_EXCERPT_

□ □ □ □ □

Indian country's history, relative to and within the United States, is long
and deep. There is excellent research about this complex history, but it is
mostly unreported and often confused in media. Thus, it is widely ignored
by the general public.

The American Indian tribal population is a small minority, but it is
indigenous to the Americas and has maintained the right to be
self-governing as specific tribal nations that still hold territories
within the United States.

The justification used to legalize the forced taking of Indian lands and
resources -- the "discovery" by Christian nations of "heathen" peoples,
cited again in a recent U.S. Supreme Court decision -- might be seen to be
severely ethnocentric, a justification for the illegal taking of the
property of others.

In its own quest to develop as a just society, the United States adopted
important doctrines designed to remedy this fundamental injustice by
accepting that Native nations were and are still organized as large kinship
entities that hold lands and sustain cultures in common. Myriad wars,
treaties, court cases and public campaigns testify to the continuous
existence of Native nations. Decade by decade since the 1600s, townships,
states and the federal government have been required to recognize this
reality.

□ □ □ □ □

_TASK_
Pick up the piece on Native nations and the United States right after its last sentence and keep writing it. The listing that comes next has no connection to the piece on Native nations.

_DATA EXTRACT_
□ □ □ □ □

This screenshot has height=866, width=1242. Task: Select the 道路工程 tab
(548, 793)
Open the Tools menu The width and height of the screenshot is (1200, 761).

□ □ □ □ □

_TASK OUTPUT_
How it treats its first and most dispossessed of citizens -- the Native
peoples who still reside and exist within its territories -- is hugely
important for America as the rest of the world watches its intentions. The
Native nations, with whom the United States transacted its claim to reside
and to impose its supra-sovereignty over the land, have a resonant place in
U.S. history and in world cultural history. At a time when tribal nations
throughout the world wonder if there is still a place for them in their
regions of origin and when small and big nations ponder the misery and war
facing their future generations, the actions and intents of the United
States relative to its Native nations are closely watched.

"Great nations, like great men, should keep their word," wrote Supreme
Court Justice Hugo Black, in his dissent on the Federal Power Commission v.
Tuscarora Indian Nation case in 1960. Dominated but not defeated or
destroyed, the distinct Native nations exist, even after giving and
relinquishing to the United States great land holdings of their nations.
There is no denying that the lands and resources of Native nations provided
the wealth upon which the United States is built.

The tribal gaming era is relatively young and touches just over a third of
Native nations. Of those, maybe two dozen have experienced super-windfalls.
All support tribal services in education, health, governance, energy and
environmental quality. The rest of Indian country is still in serious
poverty, facing the bigotry of ignorance in reservation border towns and
the most incompetent and recalcitrant federal bureaucracy ever assembled.
In the Abramoff scandal, of the six tribes involved, some were duplicitous
while others were certainly duped by the Republican operative and
associates. These, "the tribes in question," are but a small sliver in the
universe of the 562 American Indian and Alaska Native tribes, of which 220
tribes run gaming houses, and hardly represent the more than 500,000 Native
families in reservations and urban areas throughout the country.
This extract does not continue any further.